Indesign Layer Visibility Override

Objects that are place into InDesign may loose some of their visibility settings when placed into an InDesign document. The example I encountered was an Illustrator file which was comprised of 3 layers. I had intentionally turned off the top layer before saving and placing it into InDesign. However, the layer was turned on during the import and I could see the unwanted layer.

The fix lies within InDesign. On the Links Panel you will see listed the links in your document. All my links are linked, however one has an eye icon next to it. On mouseover the icon reads "Object has layer visibility override".



1) On your canvas, select your placed object, and right click on it. Select "Object Layer Options..."


2) You will see the layers that make up the original file.
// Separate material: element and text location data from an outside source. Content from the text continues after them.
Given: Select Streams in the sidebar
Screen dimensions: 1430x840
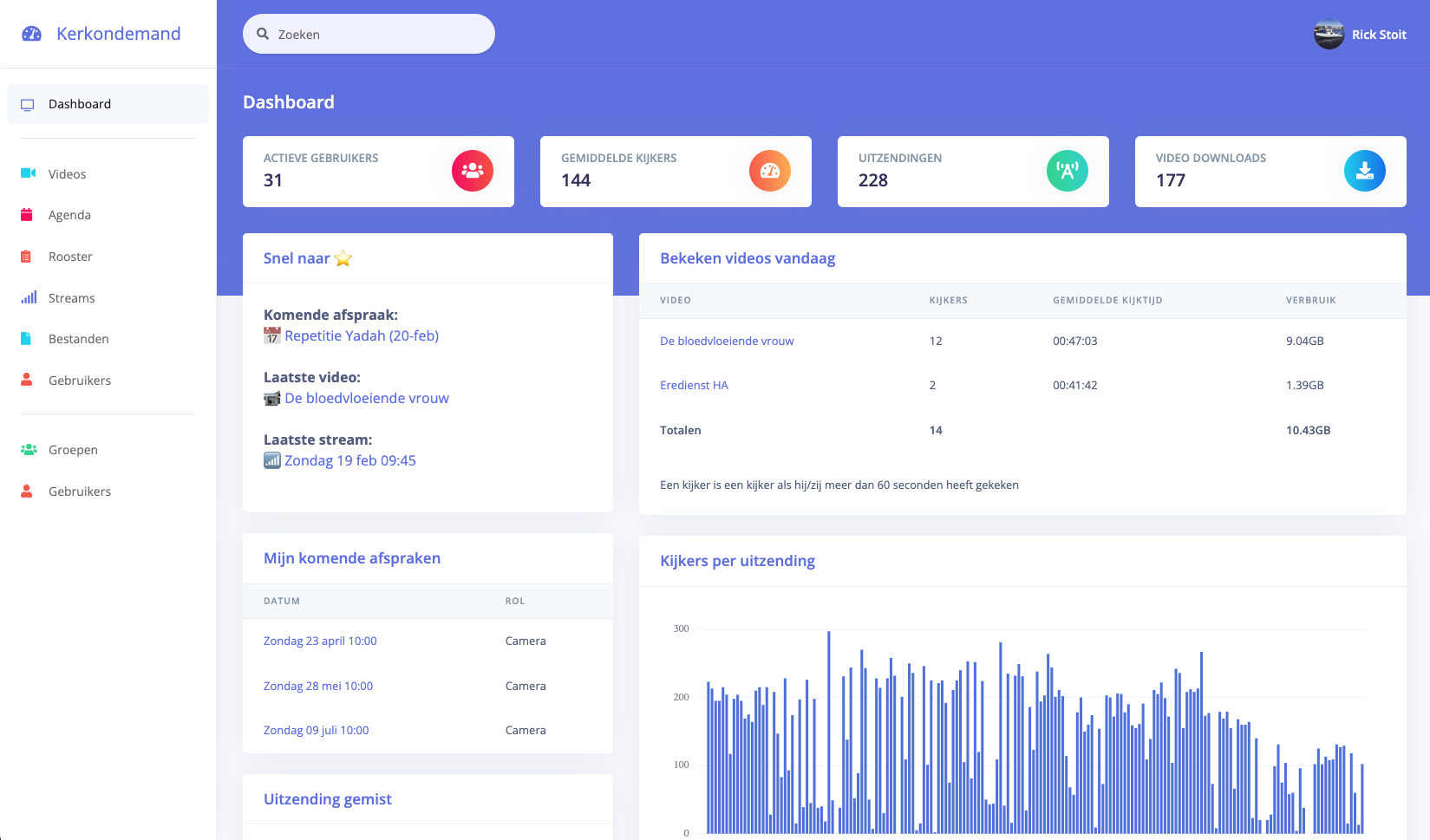Looking at the screenshot, I should pyautogui.click(x=71, y=298).
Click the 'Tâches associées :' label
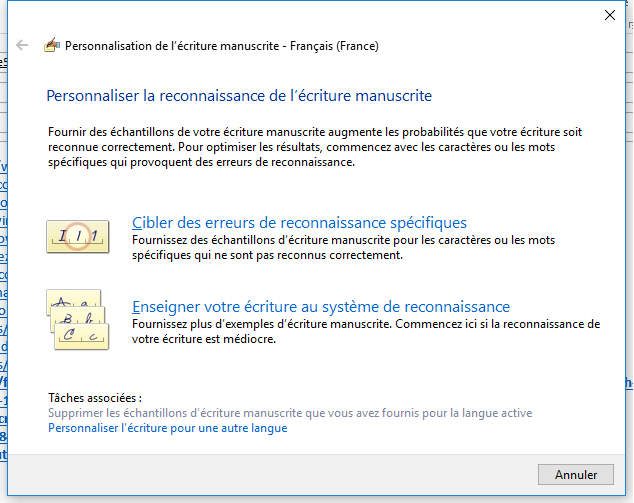The width and height of the screenshot is (634, 503). 95,398
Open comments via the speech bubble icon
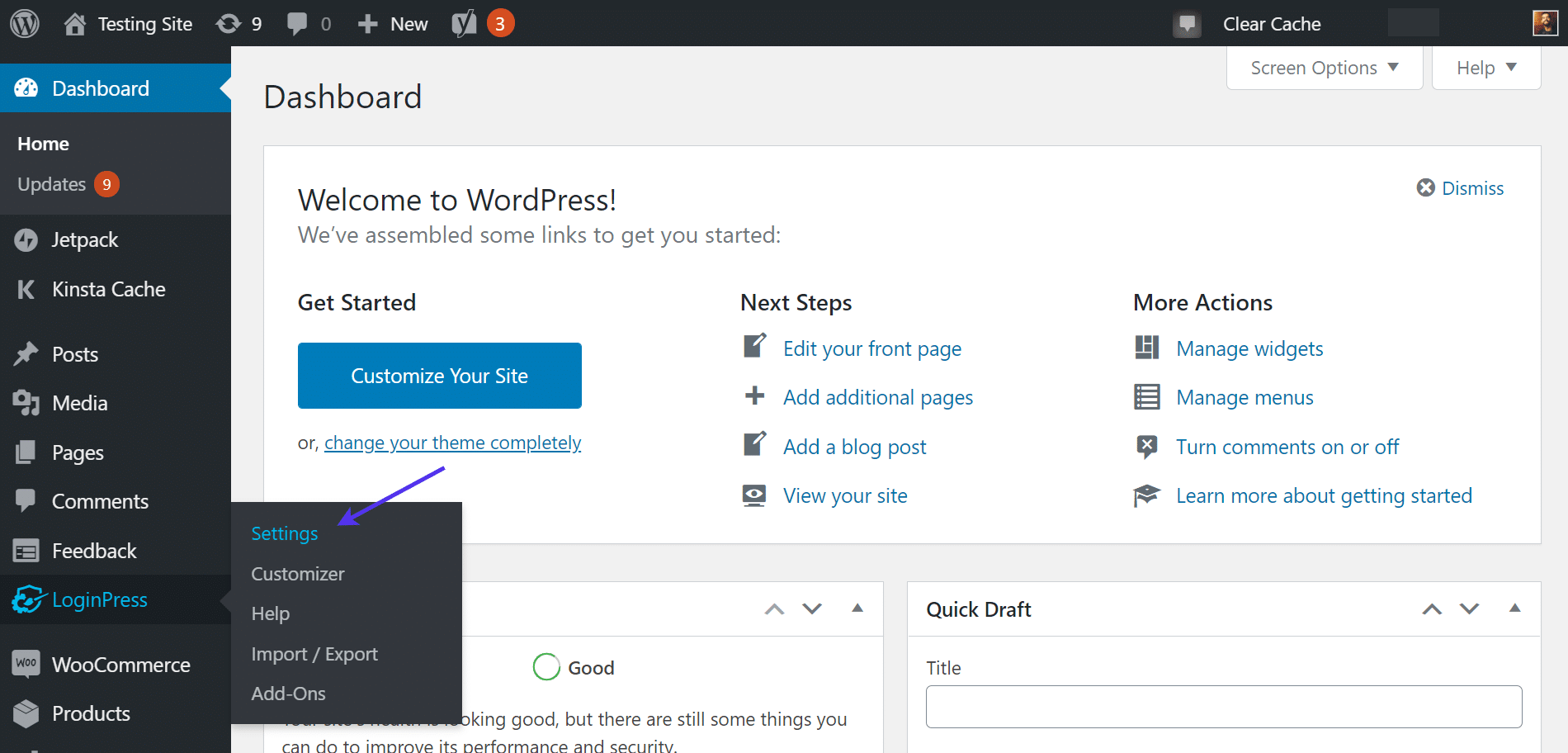 point(299,22)
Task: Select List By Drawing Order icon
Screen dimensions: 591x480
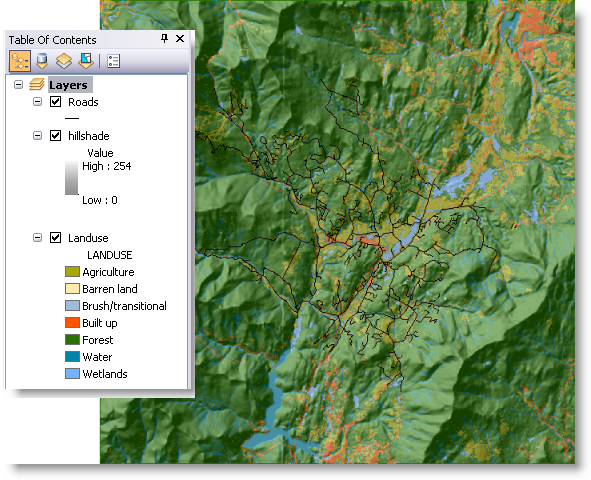Action: tap(20, 61)
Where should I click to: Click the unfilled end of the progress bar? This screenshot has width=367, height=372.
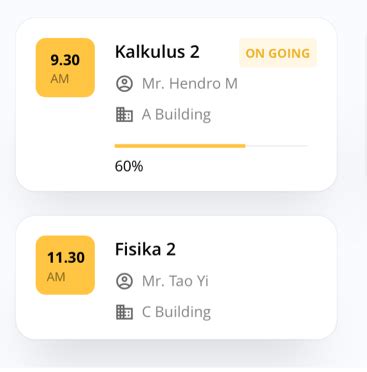tap(277, 146)
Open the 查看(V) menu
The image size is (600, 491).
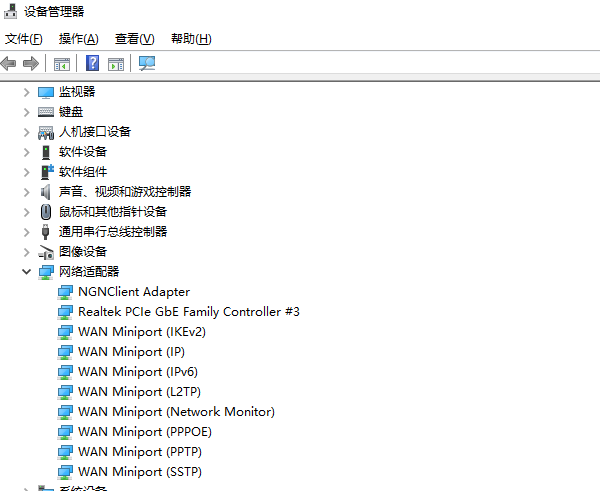point(134,39)
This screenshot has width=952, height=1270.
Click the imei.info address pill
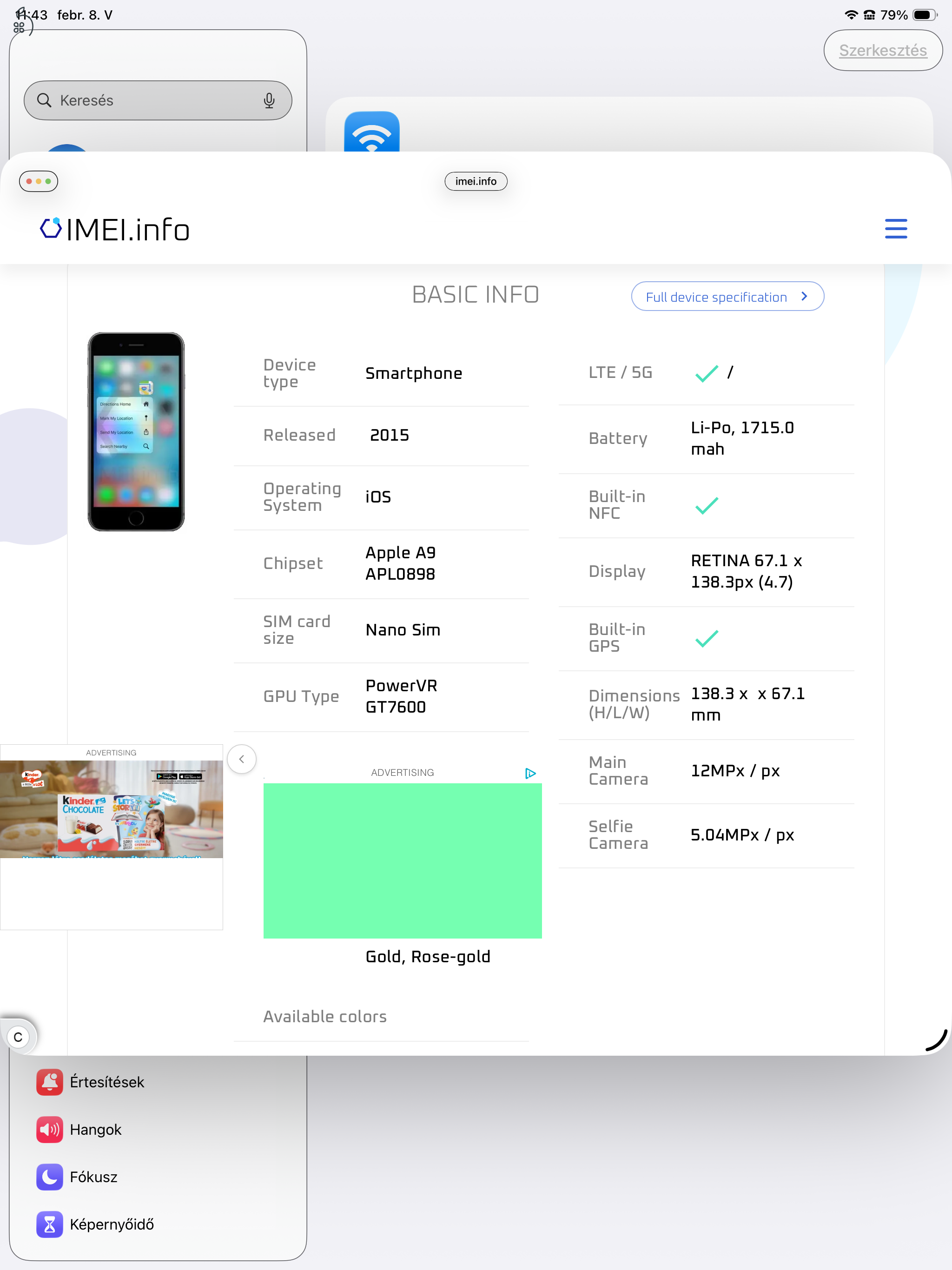coord(476,181)
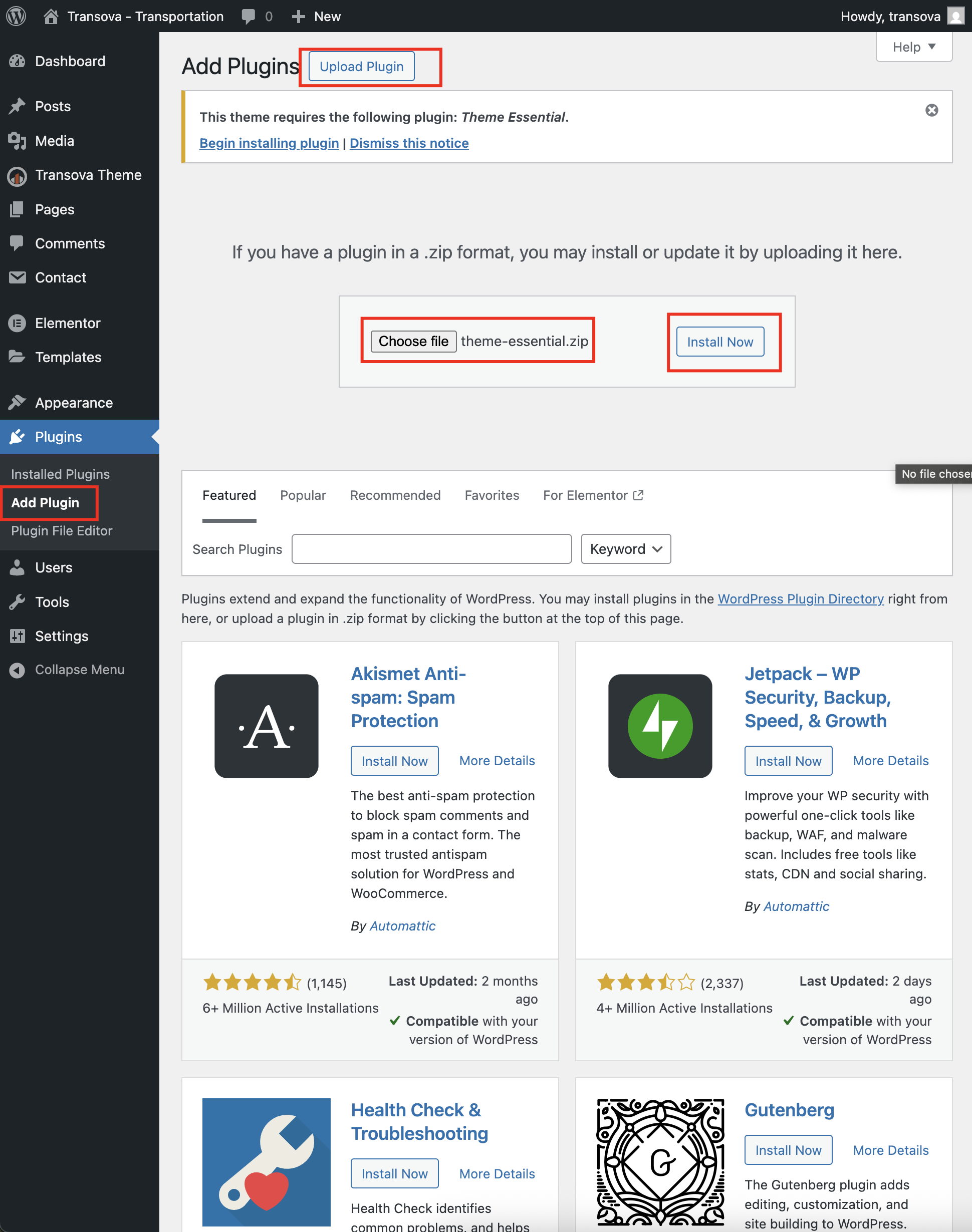Click the Search Plugins input field
The image size is (972, 1232).
(x=431, y=549)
In my example, I have a Illustrator file with 3 layers. All 3 layers are visible, but I only want the bottom 2 layers to be seen. To turn this top layer off, click the eye in front of the layer you do not want to be visible. I circled that layer in the image below.



3) Now the bottom 2 layers are visible, and the top layer is not. The object will display correctly in InDesign.




NOTE:
Turning these layers on and off in InDesign does NOT affect the layer visibility within Illustrator. Once you open the original Illustrator file, your layers will remain the same way you saved them in Illustrator. This InDesign tutorial only changes how it displays within InDesign.

4 comments:

Unknown said...

Thank you so much! It heped us to fix an issue with a document

Unknown said...

Thank u so much. It was very helpful

Jennifer brown said...

Glad you found it useful!

Anonymous said...

Hi, Jennifer, I have a doubt: I'm setting the Preflight Profiles in InDesign and there's a box checked that says "Layer Visibility Overrides". If I uncheck it, the preflight will not warn me anymore there's layers outside InDesign (Photoshop or Illustrator, for instance) turned off, i'm correct? (Sorry for my English, I'm writing from Brazil, it's not perfect)

Thanks in advance and congratulations for your work here!